Fri | Dec 15, 2017

Smaller hotel properties more amenable to local produce - Study

Published:Tuesday | April 18, 2017 | 12:00 AMClaudia Gardner

Small Jamaican hotels have been cited as fostering greater linkages between farmers and the hospitality sector compared to their larger multi-national counterparts over the decades.

In the Tourism Demand Study published by the Ministry of Tourism's Linkages Hub in 2015, the researchers noted that an official of the Ministry of Agriculture stated that the larger hotels were less receptive to Jamaican agricultural products.

"The official indicated that the smaller properties are quite amenable to local produce but that the bigger chain properties are not as amenable. The main reason cited for this was that larger hotels need consistency and volume in supply but are reluctant to offer farmers contracts to produce in large quantities," it noted.

The report also said that farmers were at a disadvantage as the hotels often used middlemen as their suppliers, who, in many cases, exploit the farmers.

"Some of the hotels use middlemen, so they will have a bid and a particular middleman could win the bid to supply local, or a person wins the bid [and] go to another farm and play each farmer against each other to get the best price," the report quoted the agriculture official as saying.

"They are not interested in the long-term welfare of the farmer themselves. It's wherever they can get the goods on spot and cheap, they will buy it and take it to the hotel. So that does not augur well for a structured relationship between the hotels and famers ... ," it added.

 

Barriers

 

The report quoted representatives of the Jamaica Manufacturers Association (JMA) as saying that a barrier exists between Jamaican producers and foreign-owned entities, which are directed to purchase goods from their homeland, in many instances.

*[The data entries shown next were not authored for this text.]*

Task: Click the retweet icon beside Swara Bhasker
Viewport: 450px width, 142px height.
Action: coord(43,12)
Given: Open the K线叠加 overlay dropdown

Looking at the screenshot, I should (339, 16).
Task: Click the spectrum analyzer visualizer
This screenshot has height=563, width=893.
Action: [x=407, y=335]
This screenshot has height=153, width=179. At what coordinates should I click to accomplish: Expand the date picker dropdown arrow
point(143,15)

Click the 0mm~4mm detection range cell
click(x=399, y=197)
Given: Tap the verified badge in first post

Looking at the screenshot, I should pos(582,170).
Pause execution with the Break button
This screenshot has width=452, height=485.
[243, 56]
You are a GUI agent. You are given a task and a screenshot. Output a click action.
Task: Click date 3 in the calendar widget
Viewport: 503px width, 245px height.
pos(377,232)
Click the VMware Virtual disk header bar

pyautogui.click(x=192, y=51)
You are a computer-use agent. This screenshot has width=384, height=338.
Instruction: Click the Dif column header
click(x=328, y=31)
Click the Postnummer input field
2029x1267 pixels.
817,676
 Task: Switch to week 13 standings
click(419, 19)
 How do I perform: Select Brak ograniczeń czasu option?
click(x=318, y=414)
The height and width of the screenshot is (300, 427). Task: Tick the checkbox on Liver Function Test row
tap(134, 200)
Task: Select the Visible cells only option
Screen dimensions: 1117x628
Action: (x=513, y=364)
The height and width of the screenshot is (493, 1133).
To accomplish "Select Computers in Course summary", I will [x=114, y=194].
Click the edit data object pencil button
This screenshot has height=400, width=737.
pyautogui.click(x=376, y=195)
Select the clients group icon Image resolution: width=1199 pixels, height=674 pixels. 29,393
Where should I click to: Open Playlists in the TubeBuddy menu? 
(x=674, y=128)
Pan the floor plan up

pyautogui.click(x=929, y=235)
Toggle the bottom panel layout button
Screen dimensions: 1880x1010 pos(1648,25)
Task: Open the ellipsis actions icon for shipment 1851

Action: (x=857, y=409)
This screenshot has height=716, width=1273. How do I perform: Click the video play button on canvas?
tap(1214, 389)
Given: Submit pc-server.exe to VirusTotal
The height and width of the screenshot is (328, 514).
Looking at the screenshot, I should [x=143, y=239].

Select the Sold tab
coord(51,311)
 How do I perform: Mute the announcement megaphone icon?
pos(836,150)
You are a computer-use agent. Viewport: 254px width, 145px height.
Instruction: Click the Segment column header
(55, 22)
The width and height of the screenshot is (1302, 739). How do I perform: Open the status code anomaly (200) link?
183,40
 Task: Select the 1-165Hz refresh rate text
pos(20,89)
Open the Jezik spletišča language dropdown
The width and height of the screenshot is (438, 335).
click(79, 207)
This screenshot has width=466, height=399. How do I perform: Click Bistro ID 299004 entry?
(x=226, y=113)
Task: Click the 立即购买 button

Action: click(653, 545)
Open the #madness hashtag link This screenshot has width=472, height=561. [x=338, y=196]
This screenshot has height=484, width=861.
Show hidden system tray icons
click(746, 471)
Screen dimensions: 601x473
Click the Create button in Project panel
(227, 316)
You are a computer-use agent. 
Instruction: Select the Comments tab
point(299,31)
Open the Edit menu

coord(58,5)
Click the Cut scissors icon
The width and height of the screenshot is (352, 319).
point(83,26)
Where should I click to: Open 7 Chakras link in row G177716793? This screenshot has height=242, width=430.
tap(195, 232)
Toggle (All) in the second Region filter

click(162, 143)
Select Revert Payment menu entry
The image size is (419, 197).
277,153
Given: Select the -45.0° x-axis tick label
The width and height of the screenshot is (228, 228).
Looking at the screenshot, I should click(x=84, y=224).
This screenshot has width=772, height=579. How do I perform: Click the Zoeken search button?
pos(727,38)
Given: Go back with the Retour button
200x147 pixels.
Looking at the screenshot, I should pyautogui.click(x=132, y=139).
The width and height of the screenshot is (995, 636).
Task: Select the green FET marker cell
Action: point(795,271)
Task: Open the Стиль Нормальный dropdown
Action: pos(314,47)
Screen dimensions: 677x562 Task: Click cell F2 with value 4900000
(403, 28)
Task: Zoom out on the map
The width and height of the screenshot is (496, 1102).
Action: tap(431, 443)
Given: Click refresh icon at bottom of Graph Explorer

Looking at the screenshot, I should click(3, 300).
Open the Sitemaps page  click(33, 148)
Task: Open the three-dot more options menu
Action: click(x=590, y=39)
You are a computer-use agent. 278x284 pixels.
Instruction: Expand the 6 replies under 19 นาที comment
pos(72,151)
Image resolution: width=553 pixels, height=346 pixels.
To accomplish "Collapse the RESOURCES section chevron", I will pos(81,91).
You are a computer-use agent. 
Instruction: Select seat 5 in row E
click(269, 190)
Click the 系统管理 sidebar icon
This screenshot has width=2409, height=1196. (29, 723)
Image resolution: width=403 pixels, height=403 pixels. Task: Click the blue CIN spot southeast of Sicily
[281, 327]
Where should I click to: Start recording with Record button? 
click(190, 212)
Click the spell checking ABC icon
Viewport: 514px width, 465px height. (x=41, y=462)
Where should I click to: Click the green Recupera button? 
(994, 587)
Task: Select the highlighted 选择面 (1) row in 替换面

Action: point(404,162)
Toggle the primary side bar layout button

The JMA representatives also expressed dissatisfaction that foreign-owned hotels were not incentivised to patronise local manufacturers. The organisation contends that the Government of Jamaica has failed to pushed new foreign investors to consider local products, and that because of their eagerness to have the investors come to the island, by the time they hotels begin operations, "they are less incentivised to patronise local manufacturers".

They also raised concerns about the government's tourism growth model, that provides tax incentives for large, all-inclusive hotels to establish in Jamaica without any binding requirement for them to patronise local goods and services, a strategy which the World Bank has identified as contributing to the vulnerability and high leakage rates of the local economy.

They contend that JAMPRO and others who are bringing new investments to Jamaica should state explicitly and definitively in the contracts with investors that Jamaican goods and services must be patronised.

"So it is not about we would like them to, or they should be, but the language should go into the contract. What are the requirements of Jamaica if you are going to invest here. There are certain requirements. Put it in the contract," the JMA representatives said.